■ Stated problem
Retype everything from the line containing "At what coordinates" down to the end of the listing, leaving out the pictures.

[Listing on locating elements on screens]

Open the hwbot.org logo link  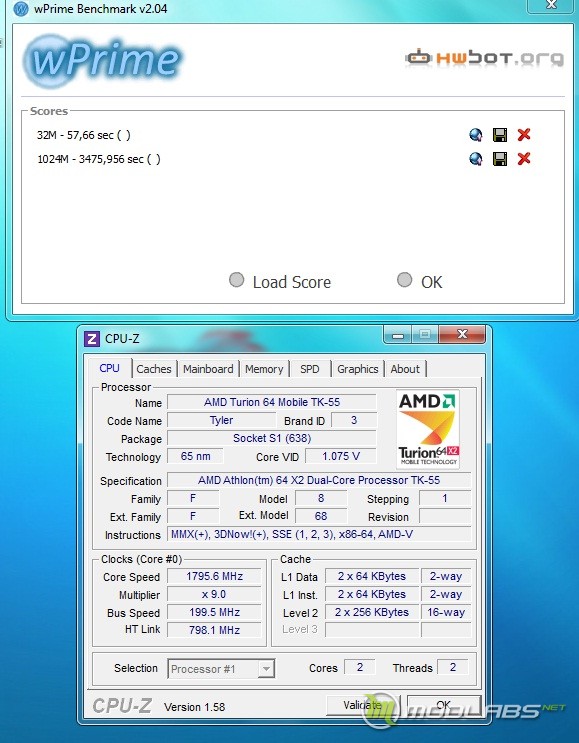pyautogui.click(x=484, y=58)
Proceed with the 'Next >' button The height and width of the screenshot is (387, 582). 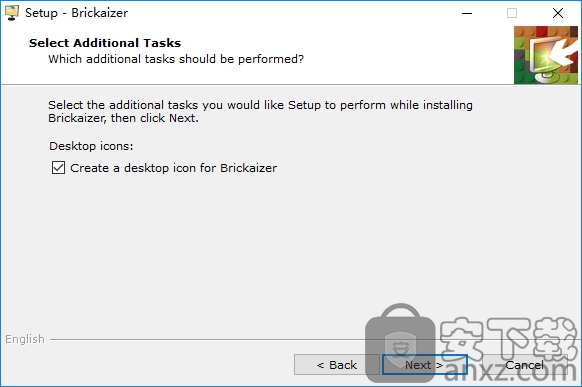424,365
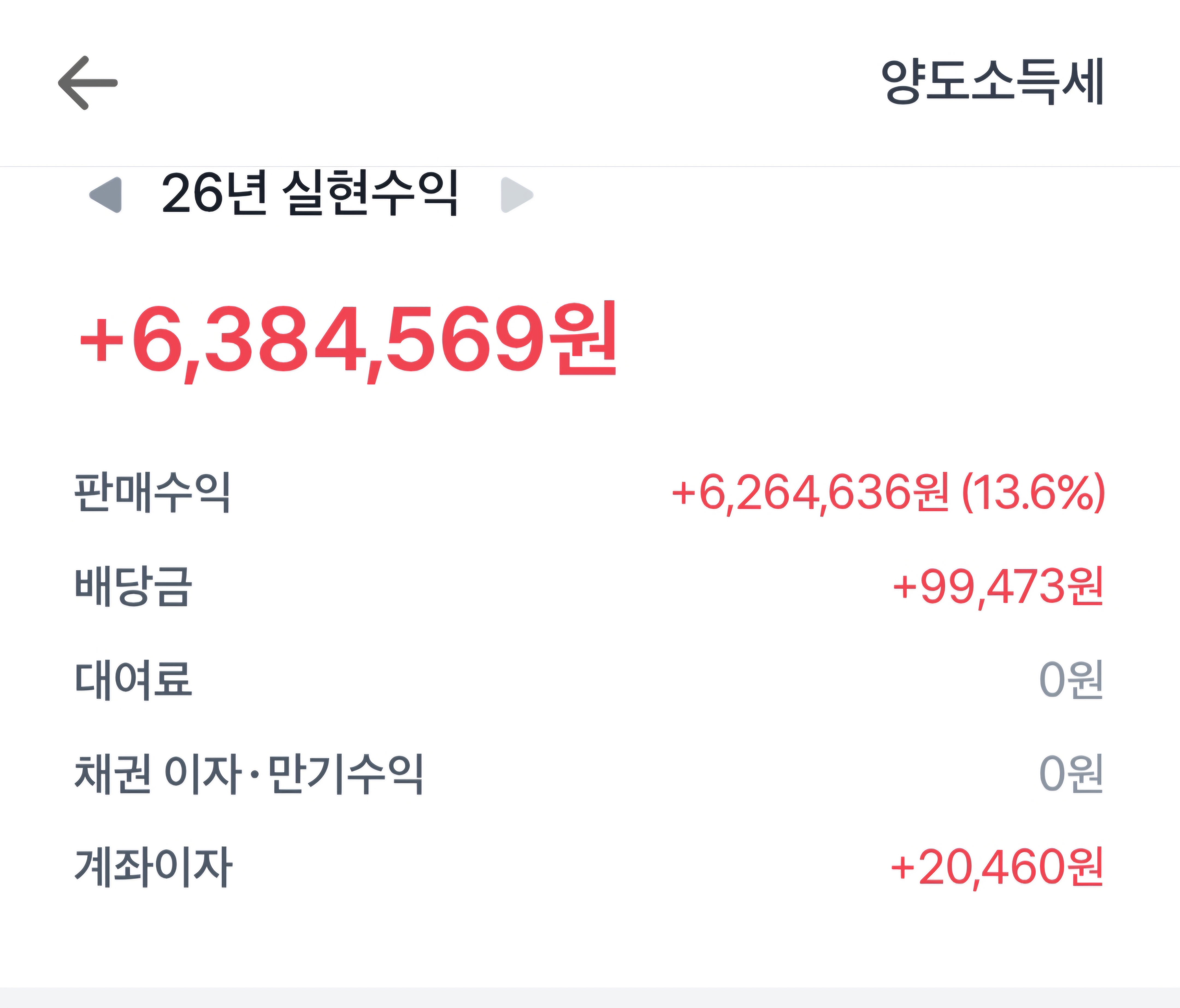
Task: Tap the +99,473원 dividend amount
Action: 998,586
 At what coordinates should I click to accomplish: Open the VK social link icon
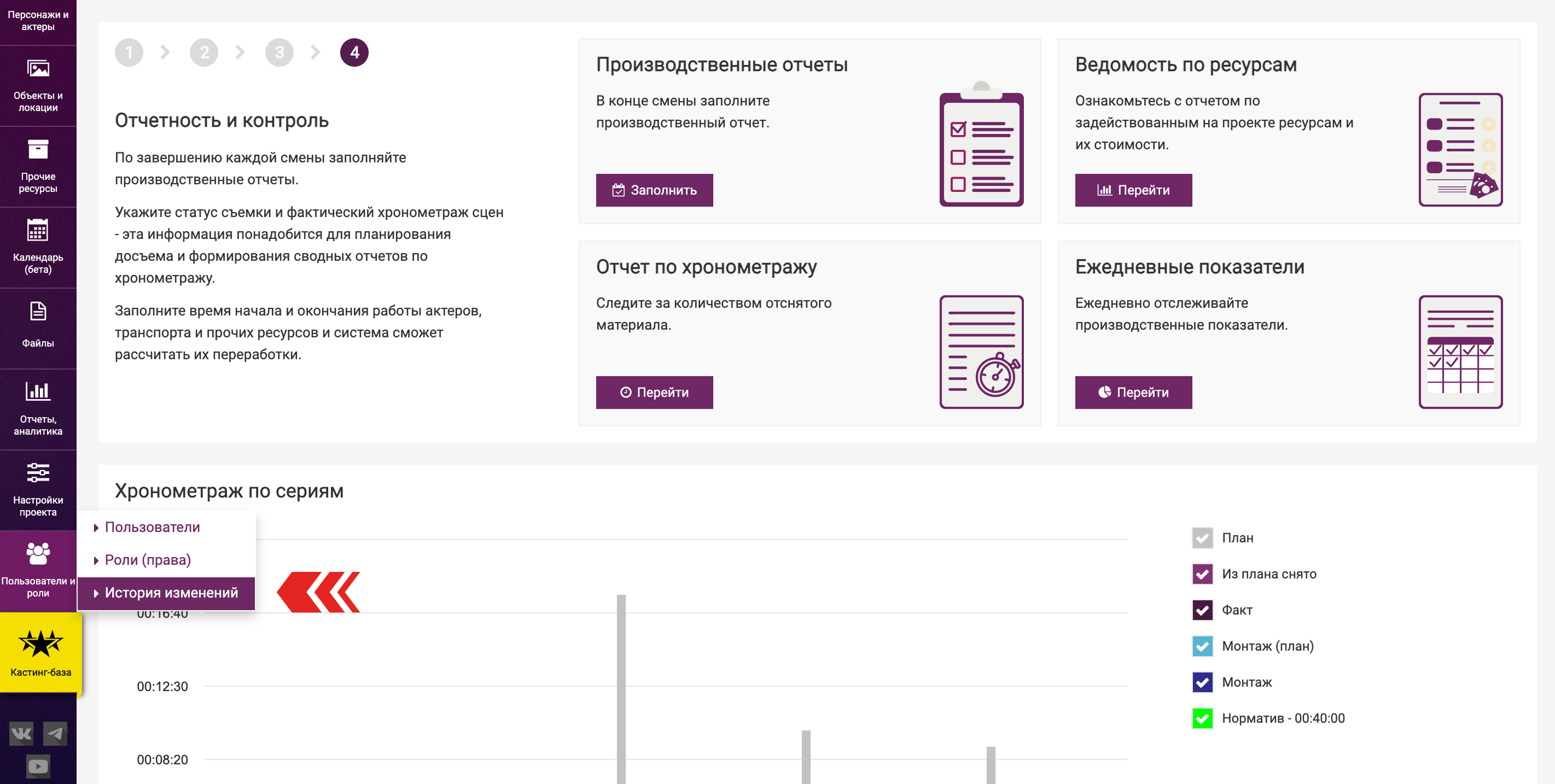(x=22, y=733)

■ Result of this task
 At what coordinates should I click to accomplish: Open the VK social link icon
(x=22, y=733)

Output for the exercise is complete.